Min. Have you seen him bring a live hen, two hair brushes, and a pound and a half of fresh butter out of his pocket-handkerchief!
Ch. No, I have not had that advantage!
Miss T. It is a thrilling sight.
Ch. So I should be disposed to imagine! Pretty goings on in my absence! you seem to forget that you two girls are engaged to be married to me!

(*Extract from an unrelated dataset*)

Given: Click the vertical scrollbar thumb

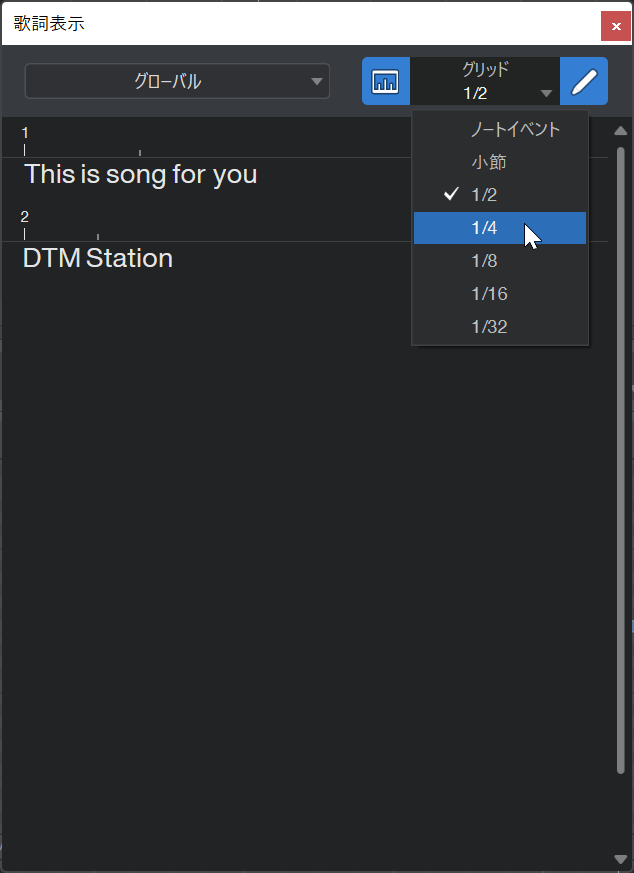Looking at the screenshot, I should point(621,460).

Miss T. Ah, Cheviot! do not judge us harshly. We love you with a reckless fervour that thrills us to the very marrow—don’t we, darling? But the hours crept heavily without you, and when, to lighten the gloom in which we were plunged, the kindly creature swallowed a live rabbit and brought it out, smothered in onions, from his left boot, we could not choose but smile. The good soul has promised to teach me the trick.
Ch. Has he? That’s his confounded impudence. Now, once for all, I’ll have nothing of this kind. One of you will be my wife, and until I know which, I will permit no Belvawneying of any kind whatever, or anything approaching thereto. When that is settled, the other may Belvawney until she is black in the face.
Miss T. And how long have we to wait before we shall know which of us may begin Belvawneying?
Ch. I can’t say. It may be some time. The McQuibbigaskie has gone to Central Africa. No post can reach him, and he will not return for six years.
Miss T. Six years! Oh, I cannot wait six years! Why in six years I shall be eight-and-twenty!
Min. Six years! Why, in six years the Statute of Limitations will come in, and he can renounce us both.